On average, the generalization error is approximately 12%.

## Algorithms

• All solvers implement L1 soft-margin minimization.

• `fitcsvm` and `svmtrain` use, among other algorithms, SMO for optimization. The software implements SMO differently between the two functions, but numerical studies show that there is sensible agreement in the results.

• For one-class learning, the software estimates the Lagrange multipliers, α1,...,αn, such that

$\sum _{j=1}^{n}{\alpha }_{j}=n\nu .$

• For two-class learning, if you specify a cost matrix C, then the software updates the class prior probabilities (p) to pc by incorporating the penalties described in C. The formula for the updated prior probability vector is

${p}_{c}=\frac{p\prime C}{\sum p\prime C}.$

Subsequently, the software resets the cost matrix to the default:

$C=\left[\begin{array}{cc}0& 1\\ 1& 0\end{array}\right].$

• If you set `'Standardize',true` when you train the SVM classifier using `fitcsvm`, then the software trains the classifier using the standardized predictor matrix, but stores the unstandardized data in the classifier property `X`. However, if you standardize the data, then the data size in memory doubles until optimization ends.

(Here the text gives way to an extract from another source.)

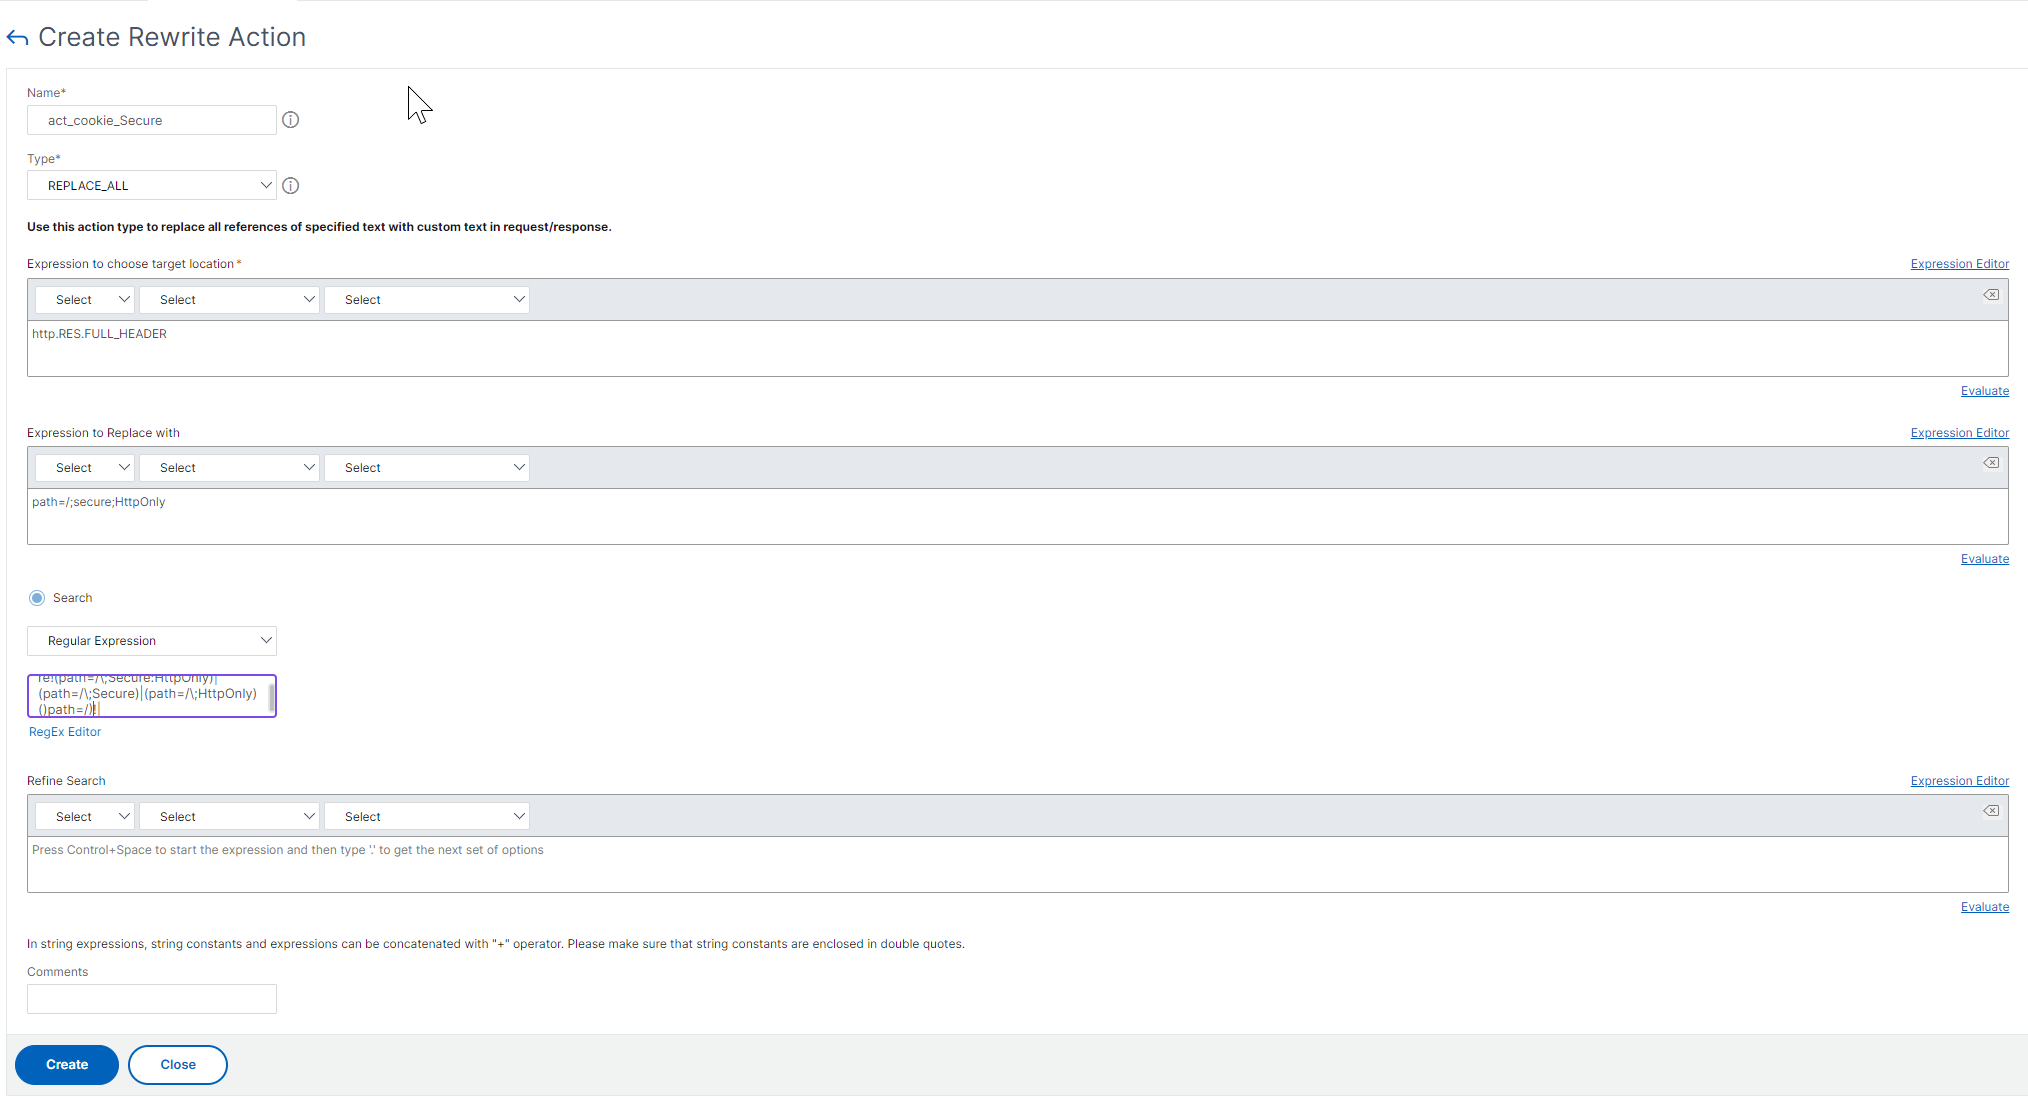This screenshot has height=1098, width=2028.
Task: Open the second Select dropdown in the target location row
Action: pos(229,299)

• If you set `'Standardize',true` and any of `'Cost'`, `'Prior'`, or `'Weights'`, then the software standardizes the predictors using their corresponding weighted means and weighted standard deviations.

• Let `p` be the proportion of outliers you expect in the training data. If you use `'OutlierFraction',p` when you train the SVM classifier using `fitcsvm`, then:

• For one-class learning, the software trains the bias term such that 100`p`% of the observations in the training data have negative scores.

• The software implements robust learning for two-class learning. In other words, the software attempts to remove 100`p`% of the observations when the optimization algorithm converges. The removed observations correspond to gradients that are large in magnitude.

## References

[1] Hastie, T., R. Tibshirani, and J. Friedman. The Elements of Statistical Learning, Second Edition. NY: Springer, 2008.

[2] Scholkopf, B., J. C. Platt, J. C. Shawe-Taylor, A. J. Smola, and R. C. Williamson. "Estimating the Support of a High-Dimensional Distribution." Neural Comput., Vol. 13, Number 7, 2001, pp. 1443–1471.

[3] Christianini, N., and J. C. Shawe-Taylor. An Introduction to Support Vector Machines and Other Kernel-Based Learning Methods. Cambridge, UK: Cambridge University Press, 2000.

[4] Scholkopf, B. and A. Smola. Learning with Kernels: Support Vector Machines, Regularization, Optimization and Beyond, Adaptive Computation and Machine Learning Cambridge, MA: The MIT Press, 2002.